%%
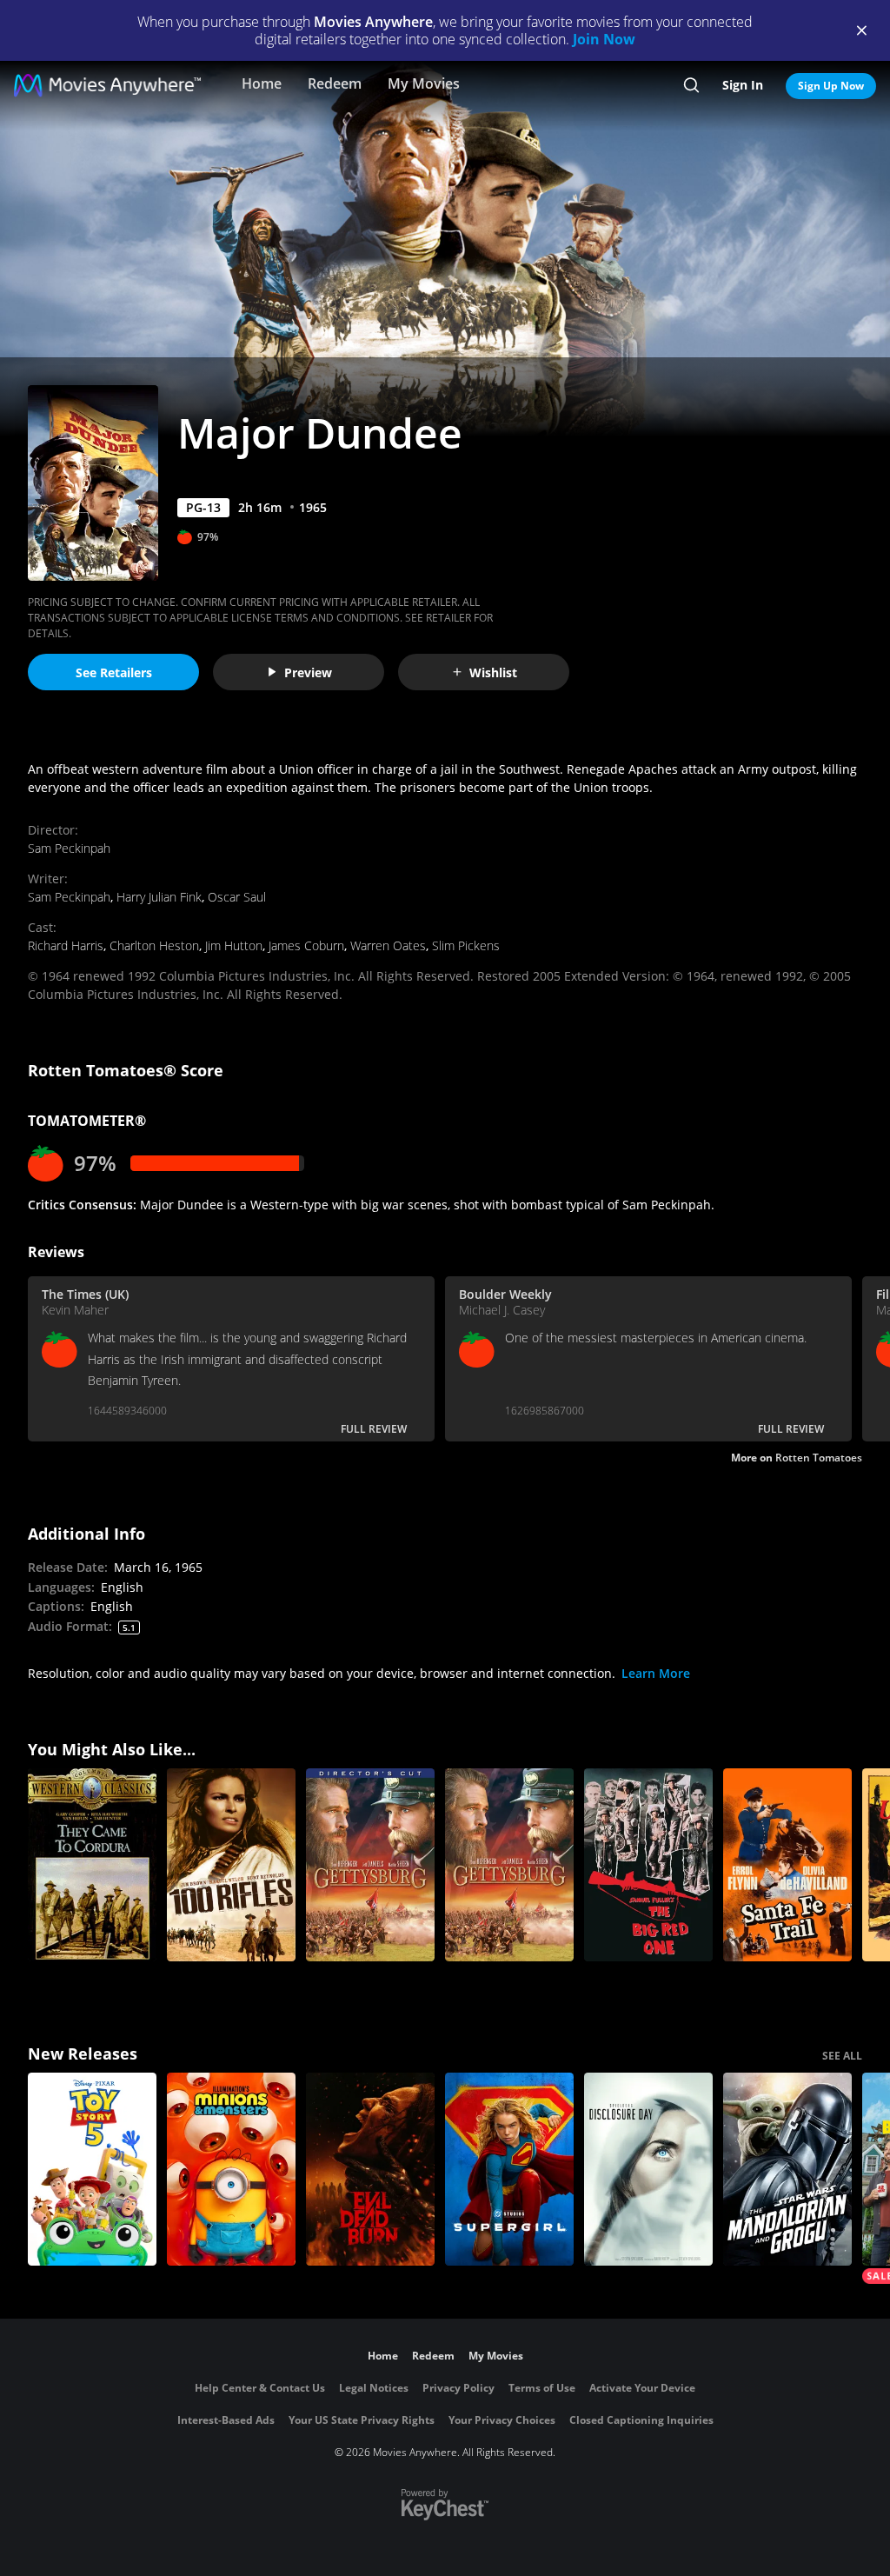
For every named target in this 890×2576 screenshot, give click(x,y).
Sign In (742, 85)
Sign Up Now (831, 85)
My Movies (424, 83)
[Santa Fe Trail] (787, 1864)
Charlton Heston (154, 945)
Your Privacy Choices (501, 2420)
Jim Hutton (233, 945)
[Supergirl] (509, 2169)
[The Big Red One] (648, 1864)
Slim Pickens (466, 945)
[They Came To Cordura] (92, 1864)
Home (262, 83)
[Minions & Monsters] (231, 2169)
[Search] (691, 85)
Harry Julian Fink (159, 897)
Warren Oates (388, 945)
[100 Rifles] (231, 1864)
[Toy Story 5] (92, 2169)
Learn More (655, 1673)
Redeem (335, 83)
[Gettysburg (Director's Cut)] (370, 1864)
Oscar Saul (237, 897)
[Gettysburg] (509, 1864)
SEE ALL (842, 2055)
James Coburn (306, 945)
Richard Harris (65, 945)
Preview (308, 672)
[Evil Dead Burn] (370, 2169)
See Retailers (114, 672)
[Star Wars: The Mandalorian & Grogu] (787, 2169)
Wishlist (493, 672)
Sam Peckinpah (69, 848)
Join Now (604, 39)
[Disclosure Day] (648, 2169)
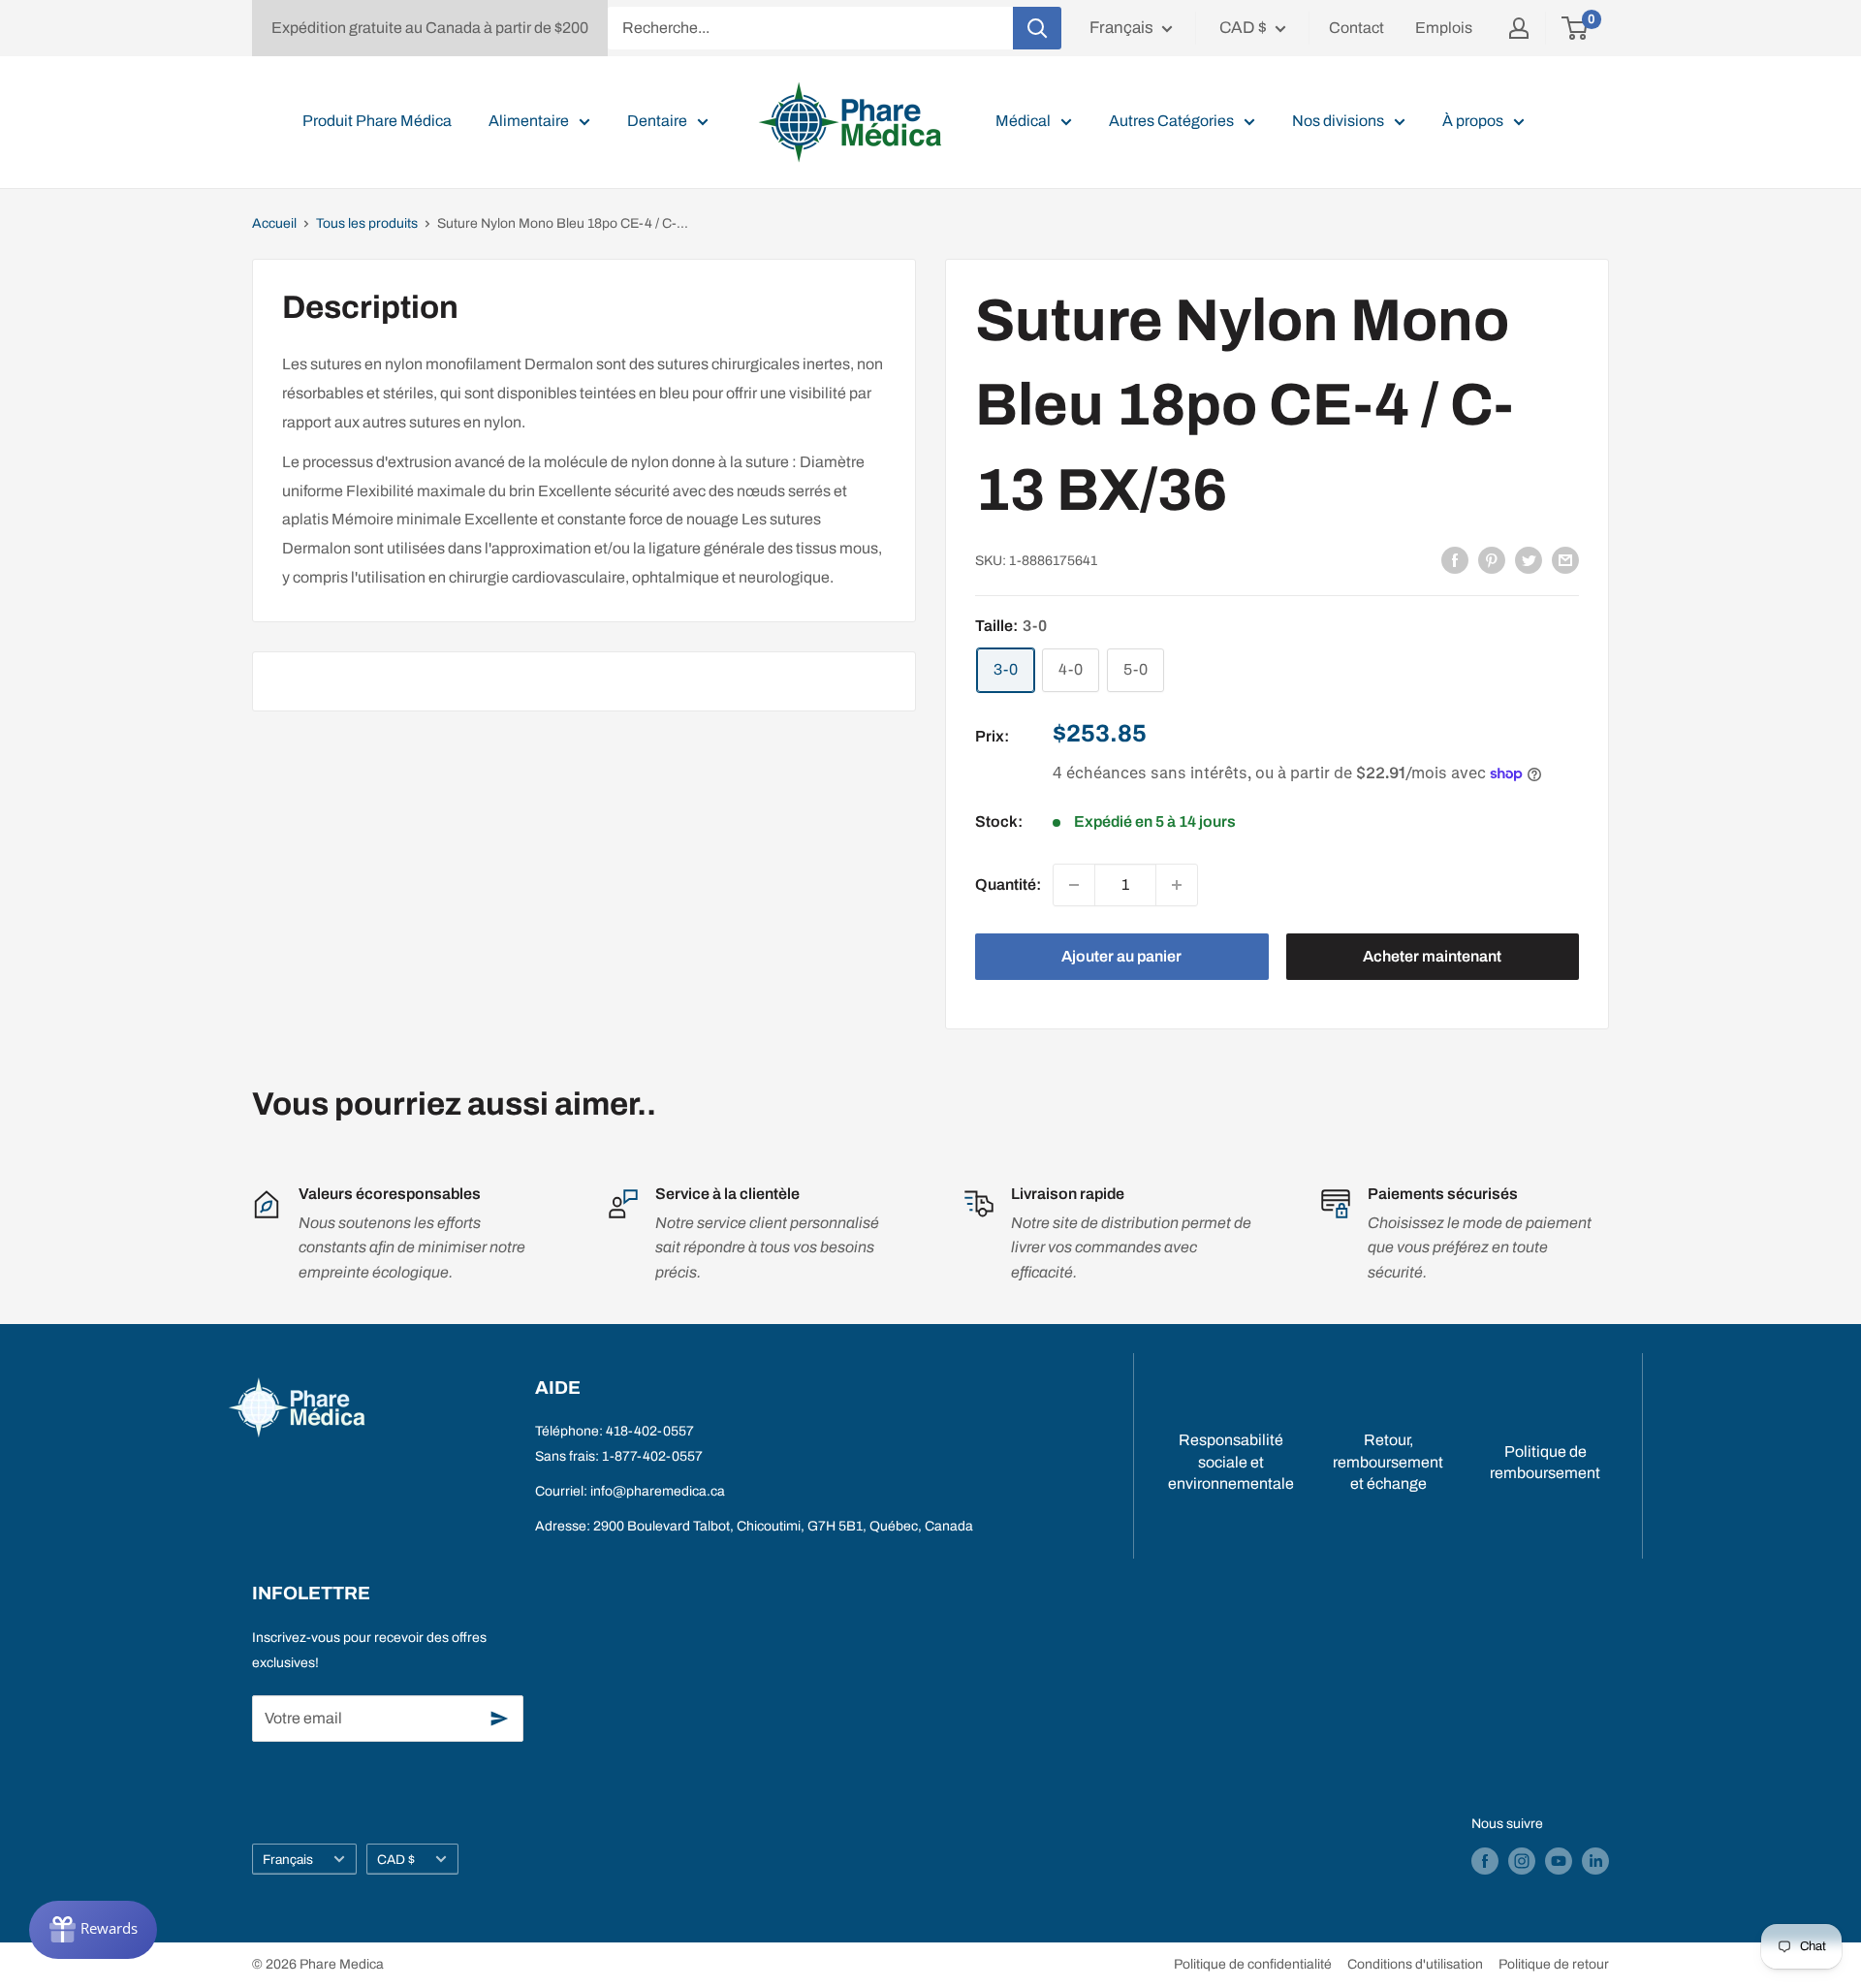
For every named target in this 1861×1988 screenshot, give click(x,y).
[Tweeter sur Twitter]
%%
▶ Exercise aim
Every line between the start of the listing and the line containing "Redeem (335, 83)", both ends counted, needs to be printed exactly, minus the pictures.

▶ Answer section
For every named target in this 890×2576 screenshot, give click(x,y).
Sign In (742, 85)
Sign Up Now (831, 85)
My Movies (424, 83)
[Santa Fe Trail] (787, 1864)
Charlton Heston (154, 945)
Your Privacy Choices (501, 2420)
Jim Hutton (233, 945)
[Supergirl] (509, 2169)
[The Big Red One] (648, 1864)
Slim Pickens (466, 945)
[They Came To Cordura] (92, 1864)
Home (262, 83)
[Minions & Monsters] (231, 2169)
[Search] (691, 85)
Harry Julian Fink (159, 897)
Warren Oates (388, 945)
[100 Rifles] (231, 1864)
[Toy Story 5] (92, 2169)
Learn More (655, 1673)
Redeem (335, 83)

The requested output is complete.